Rozmawiając z turystami przybywającymi w Bieszczady usłyszałem, że mała ilość autobusów w ciągu dnia jest dla nich bardzo niekomfortowa i pozostaje im podróż na tak zwanego „stopa”.
PKS Jarosław obsługuje przede wszystkim takie miejscowości jak Sanok, Zagórz, Lesko, Uherce Mineralne, Olszanicę czy Ustrzyki Dolne, Bak Bus – Lesko, Hoczew, Polańczyk, Solinę, Myczkowce, Baligród, Cisnę, Wetlinę czy Ustrzyki Górne, zaś z firmą Tarzan udamy się w kierunku Komańczy.
W celu sprawdzenia interesujących nas tras, warto odwiedź stronę e-podroznik.pl, gdzie wszystkie informacje i kursy są na bieżąco aktualizowane.

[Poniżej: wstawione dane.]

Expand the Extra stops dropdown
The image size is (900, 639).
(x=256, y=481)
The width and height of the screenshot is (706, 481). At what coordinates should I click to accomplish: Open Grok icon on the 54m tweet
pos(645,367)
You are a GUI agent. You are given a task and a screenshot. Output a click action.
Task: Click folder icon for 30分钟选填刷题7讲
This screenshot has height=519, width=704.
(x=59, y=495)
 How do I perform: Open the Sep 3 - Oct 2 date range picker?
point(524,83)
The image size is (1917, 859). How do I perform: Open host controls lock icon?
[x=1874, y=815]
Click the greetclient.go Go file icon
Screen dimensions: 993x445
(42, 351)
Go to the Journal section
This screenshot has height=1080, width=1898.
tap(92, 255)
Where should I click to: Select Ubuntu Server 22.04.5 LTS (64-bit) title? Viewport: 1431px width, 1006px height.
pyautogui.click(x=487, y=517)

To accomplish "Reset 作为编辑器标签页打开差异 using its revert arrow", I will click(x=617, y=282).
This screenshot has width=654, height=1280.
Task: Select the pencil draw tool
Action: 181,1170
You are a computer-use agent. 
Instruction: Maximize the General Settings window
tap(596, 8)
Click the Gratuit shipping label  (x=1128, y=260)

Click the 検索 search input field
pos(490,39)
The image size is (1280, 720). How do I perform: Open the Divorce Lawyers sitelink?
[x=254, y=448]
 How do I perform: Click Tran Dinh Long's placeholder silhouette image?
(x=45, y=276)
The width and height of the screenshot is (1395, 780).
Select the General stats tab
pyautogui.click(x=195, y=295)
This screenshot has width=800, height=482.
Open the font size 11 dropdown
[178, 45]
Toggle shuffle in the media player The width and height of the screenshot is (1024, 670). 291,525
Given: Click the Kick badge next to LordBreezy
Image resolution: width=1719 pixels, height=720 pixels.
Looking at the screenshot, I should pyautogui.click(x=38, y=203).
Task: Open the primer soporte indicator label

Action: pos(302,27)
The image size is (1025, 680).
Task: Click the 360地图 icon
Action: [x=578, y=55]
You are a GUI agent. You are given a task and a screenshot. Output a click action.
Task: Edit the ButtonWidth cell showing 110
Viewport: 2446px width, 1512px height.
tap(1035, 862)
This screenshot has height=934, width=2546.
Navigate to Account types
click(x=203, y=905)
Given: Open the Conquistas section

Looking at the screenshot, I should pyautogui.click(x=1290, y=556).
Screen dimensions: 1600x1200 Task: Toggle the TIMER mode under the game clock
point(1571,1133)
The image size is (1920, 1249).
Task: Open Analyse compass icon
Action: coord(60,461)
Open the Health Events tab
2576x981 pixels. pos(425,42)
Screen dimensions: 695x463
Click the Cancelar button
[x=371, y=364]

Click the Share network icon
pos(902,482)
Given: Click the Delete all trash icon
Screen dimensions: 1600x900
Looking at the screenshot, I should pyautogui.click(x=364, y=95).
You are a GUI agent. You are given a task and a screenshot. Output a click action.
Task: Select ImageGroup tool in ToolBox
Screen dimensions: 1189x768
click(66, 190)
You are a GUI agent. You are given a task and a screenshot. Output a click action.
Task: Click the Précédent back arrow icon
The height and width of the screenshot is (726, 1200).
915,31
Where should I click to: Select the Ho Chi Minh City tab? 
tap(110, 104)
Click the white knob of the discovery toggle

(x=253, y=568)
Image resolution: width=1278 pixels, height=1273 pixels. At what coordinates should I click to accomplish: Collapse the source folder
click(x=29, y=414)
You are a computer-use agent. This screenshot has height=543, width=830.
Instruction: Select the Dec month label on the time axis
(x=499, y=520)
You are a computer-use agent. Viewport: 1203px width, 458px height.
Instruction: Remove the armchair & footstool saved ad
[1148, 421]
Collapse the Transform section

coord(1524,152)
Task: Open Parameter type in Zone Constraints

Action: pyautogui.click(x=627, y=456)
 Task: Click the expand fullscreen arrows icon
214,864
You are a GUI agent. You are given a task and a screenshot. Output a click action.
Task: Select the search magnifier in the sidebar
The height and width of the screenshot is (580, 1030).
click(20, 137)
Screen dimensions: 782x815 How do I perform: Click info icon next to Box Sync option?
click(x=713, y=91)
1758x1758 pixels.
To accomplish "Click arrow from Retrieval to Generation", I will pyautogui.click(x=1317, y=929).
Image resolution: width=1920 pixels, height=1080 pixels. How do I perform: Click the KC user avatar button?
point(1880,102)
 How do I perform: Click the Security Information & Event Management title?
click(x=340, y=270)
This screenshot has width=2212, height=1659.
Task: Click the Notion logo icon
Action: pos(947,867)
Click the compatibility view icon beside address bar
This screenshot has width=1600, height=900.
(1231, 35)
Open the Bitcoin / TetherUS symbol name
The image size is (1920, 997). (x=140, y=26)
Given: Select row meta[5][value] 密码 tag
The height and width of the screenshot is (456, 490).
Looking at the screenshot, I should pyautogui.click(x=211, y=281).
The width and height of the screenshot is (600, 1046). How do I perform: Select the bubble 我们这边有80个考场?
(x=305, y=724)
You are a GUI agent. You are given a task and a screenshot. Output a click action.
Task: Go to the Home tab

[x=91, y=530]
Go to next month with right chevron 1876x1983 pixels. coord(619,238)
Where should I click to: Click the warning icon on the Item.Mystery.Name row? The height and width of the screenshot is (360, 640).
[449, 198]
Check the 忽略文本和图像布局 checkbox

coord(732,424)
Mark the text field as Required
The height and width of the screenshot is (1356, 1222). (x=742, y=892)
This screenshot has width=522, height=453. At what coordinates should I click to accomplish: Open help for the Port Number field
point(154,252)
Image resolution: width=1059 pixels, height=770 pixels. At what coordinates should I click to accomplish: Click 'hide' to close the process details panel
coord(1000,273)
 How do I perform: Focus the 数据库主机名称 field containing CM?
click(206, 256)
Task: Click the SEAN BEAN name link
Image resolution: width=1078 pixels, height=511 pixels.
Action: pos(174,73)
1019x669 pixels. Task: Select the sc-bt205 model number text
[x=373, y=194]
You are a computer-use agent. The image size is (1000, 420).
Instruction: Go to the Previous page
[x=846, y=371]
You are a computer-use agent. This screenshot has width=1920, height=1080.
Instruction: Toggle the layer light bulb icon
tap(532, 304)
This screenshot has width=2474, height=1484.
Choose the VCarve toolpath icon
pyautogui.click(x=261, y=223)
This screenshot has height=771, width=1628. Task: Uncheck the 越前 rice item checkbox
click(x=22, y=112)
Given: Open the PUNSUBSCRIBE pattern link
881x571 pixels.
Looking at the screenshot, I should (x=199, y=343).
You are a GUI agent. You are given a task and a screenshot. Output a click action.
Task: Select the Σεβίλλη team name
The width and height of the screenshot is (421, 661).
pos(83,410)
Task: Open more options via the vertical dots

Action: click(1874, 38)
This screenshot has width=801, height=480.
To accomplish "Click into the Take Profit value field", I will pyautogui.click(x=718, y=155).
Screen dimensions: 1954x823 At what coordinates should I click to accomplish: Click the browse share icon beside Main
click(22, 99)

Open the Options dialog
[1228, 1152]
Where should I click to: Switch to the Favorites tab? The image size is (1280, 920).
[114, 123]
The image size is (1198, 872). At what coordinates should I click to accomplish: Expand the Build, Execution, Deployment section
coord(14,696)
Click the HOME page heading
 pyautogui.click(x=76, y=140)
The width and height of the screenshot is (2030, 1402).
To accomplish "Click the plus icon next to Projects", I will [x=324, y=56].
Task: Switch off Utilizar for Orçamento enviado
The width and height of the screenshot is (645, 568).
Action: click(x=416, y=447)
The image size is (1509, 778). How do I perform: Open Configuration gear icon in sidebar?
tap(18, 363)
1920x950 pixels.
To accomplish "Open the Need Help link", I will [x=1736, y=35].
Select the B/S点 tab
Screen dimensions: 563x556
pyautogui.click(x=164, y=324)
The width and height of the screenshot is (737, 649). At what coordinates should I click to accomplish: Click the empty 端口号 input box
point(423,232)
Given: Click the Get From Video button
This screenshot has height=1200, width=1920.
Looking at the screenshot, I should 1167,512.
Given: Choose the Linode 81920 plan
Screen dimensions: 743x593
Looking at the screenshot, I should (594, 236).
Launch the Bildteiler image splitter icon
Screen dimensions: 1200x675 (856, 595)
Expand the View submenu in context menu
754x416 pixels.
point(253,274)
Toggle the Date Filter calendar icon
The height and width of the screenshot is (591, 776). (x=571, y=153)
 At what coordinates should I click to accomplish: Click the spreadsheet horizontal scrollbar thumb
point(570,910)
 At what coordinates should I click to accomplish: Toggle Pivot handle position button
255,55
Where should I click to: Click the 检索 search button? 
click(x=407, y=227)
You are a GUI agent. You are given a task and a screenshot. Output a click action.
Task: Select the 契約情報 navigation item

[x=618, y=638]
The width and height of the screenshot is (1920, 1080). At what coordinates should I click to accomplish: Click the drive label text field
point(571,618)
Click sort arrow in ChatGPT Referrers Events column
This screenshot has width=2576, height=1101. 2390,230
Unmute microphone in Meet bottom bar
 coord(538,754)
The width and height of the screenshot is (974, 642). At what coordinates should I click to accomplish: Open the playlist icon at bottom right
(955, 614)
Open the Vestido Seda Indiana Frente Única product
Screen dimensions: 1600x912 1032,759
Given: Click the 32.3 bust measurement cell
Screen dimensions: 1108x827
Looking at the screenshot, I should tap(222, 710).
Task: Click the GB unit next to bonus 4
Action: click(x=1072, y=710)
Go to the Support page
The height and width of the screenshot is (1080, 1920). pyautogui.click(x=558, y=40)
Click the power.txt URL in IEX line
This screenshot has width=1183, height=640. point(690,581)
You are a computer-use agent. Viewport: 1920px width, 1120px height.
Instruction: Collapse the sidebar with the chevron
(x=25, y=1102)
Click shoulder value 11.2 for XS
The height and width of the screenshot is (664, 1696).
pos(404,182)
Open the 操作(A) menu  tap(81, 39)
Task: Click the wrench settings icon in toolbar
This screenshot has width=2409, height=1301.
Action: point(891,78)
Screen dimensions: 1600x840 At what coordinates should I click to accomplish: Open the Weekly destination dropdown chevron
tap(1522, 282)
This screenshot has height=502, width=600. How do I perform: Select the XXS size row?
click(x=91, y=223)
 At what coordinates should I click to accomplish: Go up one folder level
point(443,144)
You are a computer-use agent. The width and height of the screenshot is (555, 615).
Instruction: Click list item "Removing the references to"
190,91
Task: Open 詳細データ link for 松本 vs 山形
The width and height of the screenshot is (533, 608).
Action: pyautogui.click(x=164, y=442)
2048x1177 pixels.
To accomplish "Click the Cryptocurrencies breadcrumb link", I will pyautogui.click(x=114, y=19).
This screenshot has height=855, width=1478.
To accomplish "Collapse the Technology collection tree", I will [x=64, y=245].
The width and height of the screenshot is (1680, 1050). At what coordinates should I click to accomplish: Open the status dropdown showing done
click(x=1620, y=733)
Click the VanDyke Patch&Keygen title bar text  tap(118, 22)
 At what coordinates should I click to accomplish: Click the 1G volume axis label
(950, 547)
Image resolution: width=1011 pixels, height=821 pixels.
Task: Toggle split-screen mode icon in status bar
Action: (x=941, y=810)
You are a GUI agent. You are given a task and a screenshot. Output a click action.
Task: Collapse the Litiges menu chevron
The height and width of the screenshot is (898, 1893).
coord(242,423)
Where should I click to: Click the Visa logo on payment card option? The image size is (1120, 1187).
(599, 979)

Własny transport to wielka zaleta
Mimo bezproblemowego dojazdu w Bieszczady, najlepszą opcją na zwiedzenie tych malowniczych terenów jest podróż własnym autem. Często z jednego punkty do drugiego jest daleka odległość, więc auto w takiej sytuacji sprawdzi się najlepiej.